Hébert agreed to do as Rutherford asked and said he would end his own life after ending his.

“I used an incontinence pad to suffocate Mr. Rutherford, holding it in place until I was certain that he had died,” Hébert said in the affidavit.

“In the end I honoured the last wish of my husband and best friend.”

After attempting various methods to die by suicide, Hébert eventually called 911 and explained what he had done.

He was later charged with second-degree murder.

Hébert’s guilty plea to manslaughter in September followed an agreement and a joint statement of facts between the defence and the Crown on what would have been the eve of his trial.

During sentencing submissions in September and January, Friedman argued that over the last two decades judges presiding over so-called “mercy killing” cases had most often handed down conditional sentences such as the one ultimately imposed in the Hébert matter.

But Friedman and Crowns John Semenoff and Elena Davies could not come to terms on the length of sentence.

That disagreement and the wide latitude permitted in manslaughter sentences allowed Justice Phillips to make his own determination.

“In every respect, this was an assisted-suicide mercy killing,” the judge said during sentencing.

 Philippe Hébert (on the left, bearded) met Richard Rutherford at a Winnipeg bar in 1976. They fell in love and spent the next 46 years together, much of it at their art-filled Smyth Road home in Ottawa.

Though Rutherford had been deemed incapable, Justice Phillips took pains to explain why in his view Rutherford still had the capacity to ask for Hébert’s help in ending his life.

“The full constellation of evidence before me shows that Mr.
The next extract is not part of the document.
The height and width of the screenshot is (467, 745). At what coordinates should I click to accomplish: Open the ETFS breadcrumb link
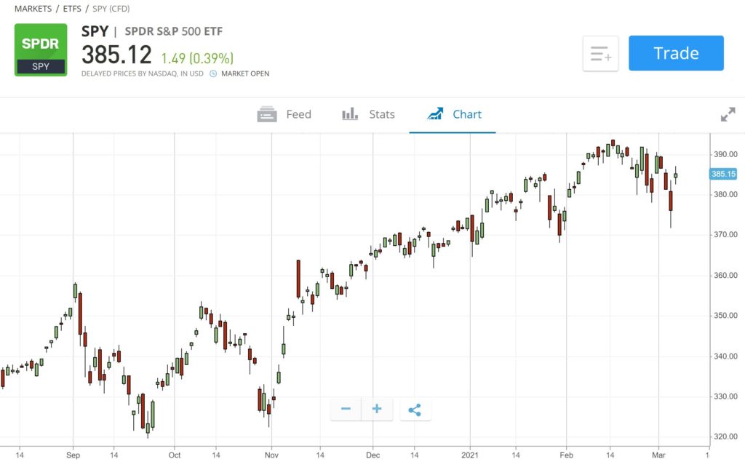72,9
Rutherford had a form of distorted perception about his care needs, which distortion came from the fact that Mr. Hébert was continuously solving all of the care-related problems in a way that, while unsustainable, was nonetheless quietly effective,” Justice Phillips said.

“Mr. Hébert was like a constantly available yet invisible helping hand that allowed Mr. Rutherford to believe that he did not need him.”
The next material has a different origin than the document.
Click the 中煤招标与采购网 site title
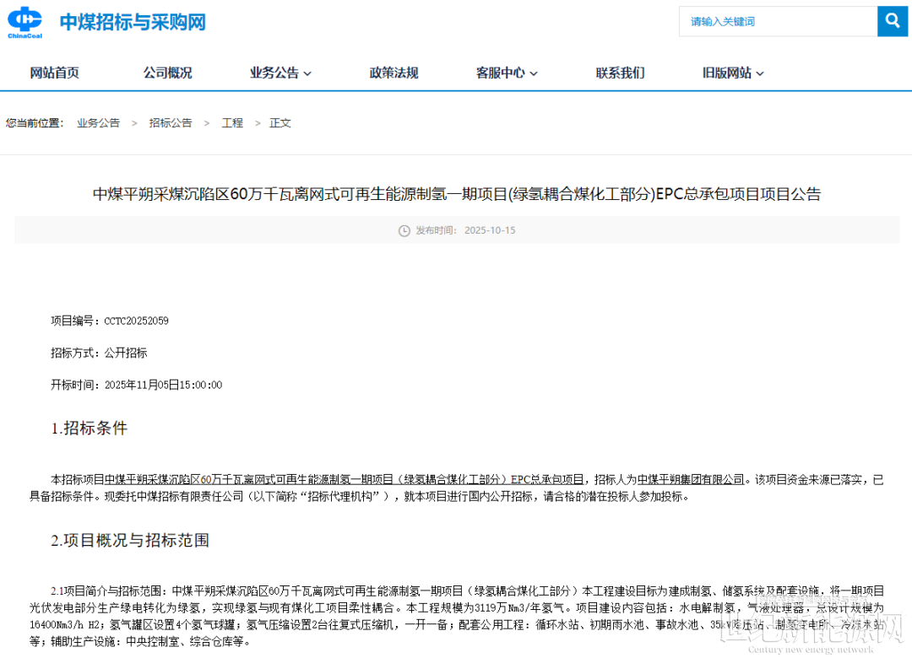 coord(133,22)
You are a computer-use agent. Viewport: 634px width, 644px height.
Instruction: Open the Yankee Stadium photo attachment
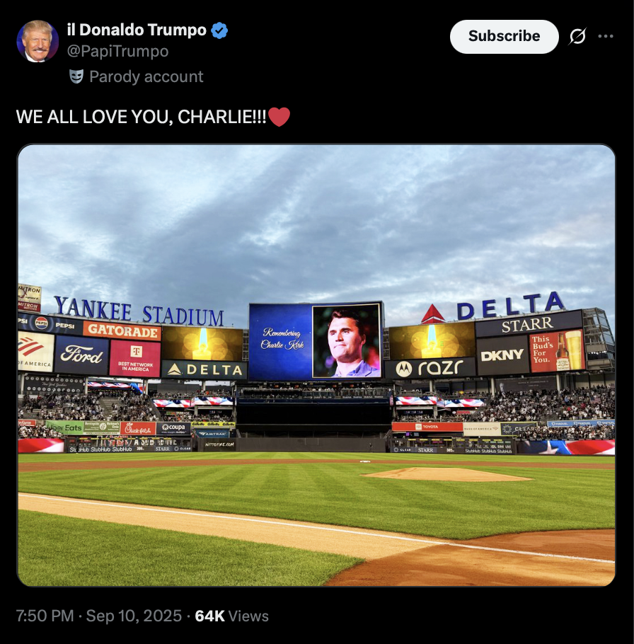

Justice Phillips concluded this area of his decision by adding:

“Mr. Rutherford could not see what was there to see — that they needed outside help. At the same time the overall evidence shows that at all material times Mr. Rutherford had his wits about him enough to make fully rational decisions in a general way.”

In large part due to the challenges of the COVID-19 pandemic, Hébert was under “a mistaken belief that there were no other options, as he did not think [Medical Assistance in Dying] was possible and a care facility was a couple of years waiting,” the judge said.

“Also, in my judgement, his level of dangerousness to the general public is basically zero. Mr. Hébert poses no threat or risk to anyone.

“He has gained nothing from this crime, only loss.”

Justice Phillips also pointed out the burdens of house arrest.

Hébert will be permitted to leave the property only for medical appointments and for three hours each week to purchase groceries and other necessities. He is also prohibited from consuming alcohol.

“The reality is that there is no punishment that I could impose that will be harder on Mr. Hébert than living with Mr. Rutherford’s death,” said the judge.

Later, outside the Ottawa courthouse on Elgin Street, Hébert stood beside Friedman before a crowd of his supporters, many of them part of a needlepoint group of which Hébert is also a member.

Under his coat Hébert wore one of the colourfully embroidered vests that have been his signature in court and which he makes himself.

Opting not to speak, he nodded along as Friedman delivered a statement:

“I have never been in a courtroom and felt so much love for my client,” Friedman said.